-- Text follows --

Sheikh Muhammed Ala-ad-din al-Tavili (Arabic: الشَّيخ مُحَمَّدْ عَلاءُ الدّين نَقشبَندي), also known as Ala-ad-din al-Tavili or Muhammed Ala-ad-din al-Biyârî (1863–1953), was a scholar and Sufi. Born in 1863 in the village of Tavila, which was part of the Ottoman Empire at the time, Muhammed Ala-ad-din was the son of Omar Diya-ud-Din al-Tavili.

He belonged to one of the most influential noble households of the Middle East and Ottoman Empire, the House of Tavil.

== Life ==
Upon his father's death, when his brother Muhammed Najm-ad-Din assumed the leadership of the Biyara Lodge, he went to the village of Dereşiş, located between Halabja and Biyara, and established a lodge there. However, he could not stay in Dereşiş for long. A year later, he moved to the village of Servabad in the Hawraman region of Iran, where his relatives resided, and lived there for two years.

In 1901, Muhammed Ala-ad-din went to the village of Durud, where the local administrators of Iran’s Hawraman region constructed the Durud Lodge for him. Along with the lodge, additional accommodations were built and gifted to him. After settling in Durud village and establishing a lodge and madrasa, he attracted a large number of students and scholars.

In 1917, during the continuation of World War I, a famine and scarcity left the people in dire straits. Muhammed Ala-ad-din used all the material resources at his disposal to alleviate the hardships of the people and assist the poor.

In 1919, Muhammed Ala-ad-din returned to Biyara from Iran and assumed the leadership of the Biyara Lodge after the passing of his brother, Muhammed Najm-ad-Din, continuing his spiritual guidance there. He later trained many students in cities and towns such as Baneh, Saqqez, Marivan, Javanrud, and Sanandaj. Known for his calm, quiet, compassionate, and generous nature, he devoted significant effort to repairing villages and schools and placed great importance on planting trees and developing the areas where he lived.

-- Text concluded --
-- Dataset extract follows --

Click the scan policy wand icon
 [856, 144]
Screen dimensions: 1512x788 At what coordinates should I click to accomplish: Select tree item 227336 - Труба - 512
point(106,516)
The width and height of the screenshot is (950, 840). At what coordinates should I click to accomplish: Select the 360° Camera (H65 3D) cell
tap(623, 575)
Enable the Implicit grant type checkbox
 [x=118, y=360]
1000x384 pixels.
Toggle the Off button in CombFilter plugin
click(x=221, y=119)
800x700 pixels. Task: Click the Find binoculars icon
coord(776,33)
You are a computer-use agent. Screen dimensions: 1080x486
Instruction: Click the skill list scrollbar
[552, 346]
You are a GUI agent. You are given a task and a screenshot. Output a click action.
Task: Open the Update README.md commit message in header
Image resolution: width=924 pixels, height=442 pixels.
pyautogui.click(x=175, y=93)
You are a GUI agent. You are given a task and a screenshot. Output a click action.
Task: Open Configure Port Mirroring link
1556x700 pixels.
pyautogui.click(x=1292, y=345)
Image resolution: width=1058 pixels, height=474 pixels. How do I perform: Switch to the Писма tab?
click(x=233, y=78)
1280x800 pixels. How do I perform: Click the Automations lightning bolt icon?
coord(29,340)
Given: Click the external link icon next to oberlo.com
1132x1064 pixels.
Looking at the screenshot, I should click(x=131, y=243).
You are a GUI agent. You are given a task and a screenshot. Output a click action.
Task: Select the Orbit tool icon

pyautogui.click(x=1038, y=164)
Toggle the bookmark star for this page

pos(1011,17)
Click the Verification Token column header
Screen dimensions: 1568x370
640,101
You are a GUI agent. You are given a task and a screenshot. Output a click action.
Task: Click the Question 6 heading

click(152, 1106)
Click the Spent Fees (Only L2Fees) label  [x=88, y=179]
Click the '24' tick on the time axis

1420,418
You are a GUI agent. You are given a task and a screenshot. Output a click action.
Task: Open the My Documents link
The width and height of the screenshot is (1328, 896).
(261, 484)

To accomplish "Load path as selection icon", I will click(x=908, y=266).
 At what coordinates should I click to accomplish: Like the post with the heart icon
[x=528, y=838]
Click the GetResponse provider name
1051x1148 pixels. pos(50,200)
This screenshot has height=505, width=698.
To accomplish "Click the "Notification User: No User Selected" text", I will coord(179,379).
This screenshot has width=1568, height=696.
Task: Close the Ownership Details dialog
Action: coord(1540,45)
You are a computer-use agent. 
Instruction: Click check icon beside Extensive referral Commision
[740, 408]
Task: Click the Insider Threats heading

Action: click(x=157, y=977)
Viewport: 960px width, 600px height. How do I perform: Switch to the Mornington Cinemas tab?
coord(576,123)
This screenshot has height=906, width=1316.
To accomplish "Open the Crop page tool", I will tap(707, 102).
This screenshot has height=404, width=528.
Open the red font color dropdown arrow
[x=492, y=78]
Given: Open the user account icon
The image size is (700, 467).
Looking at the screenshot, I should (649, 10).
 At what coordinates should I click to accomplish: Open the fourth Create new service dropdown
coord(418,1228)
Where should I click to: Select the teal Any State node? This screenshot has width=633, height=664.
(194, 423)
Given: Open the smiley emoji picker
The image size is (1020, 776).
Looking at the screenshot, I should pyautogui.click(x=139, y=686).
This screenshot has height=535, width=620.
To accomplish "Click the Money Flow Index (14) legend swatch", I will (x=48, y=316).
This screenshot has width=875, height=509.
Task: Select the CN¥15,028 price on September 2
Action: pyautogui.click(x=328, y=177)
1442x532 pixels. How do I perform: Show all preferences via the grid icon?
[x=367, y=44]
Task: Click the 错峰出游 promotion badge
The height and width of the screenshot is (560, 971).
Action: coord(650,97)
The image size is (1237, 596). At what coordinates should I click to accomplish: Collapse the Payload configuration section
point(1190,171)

-- Dataset extract concluded --

* _What you should do_
Using the text about Ala-ad-din al-Tavili, answer these questions:
(a) In which region of Iran was the village of Servabad?
(b) In what year did he go to the village of Durud?
(c) After whose passing did he assume the leadership of the Biyara Lodge in 1919?
The rows are separate material and are not connected to the text about Ala-ad-din al-Tavili.

* _Task answer_
(a) The Hawraman region
(b) 1901
(c) His brother, Muhammed Najm-ad-Din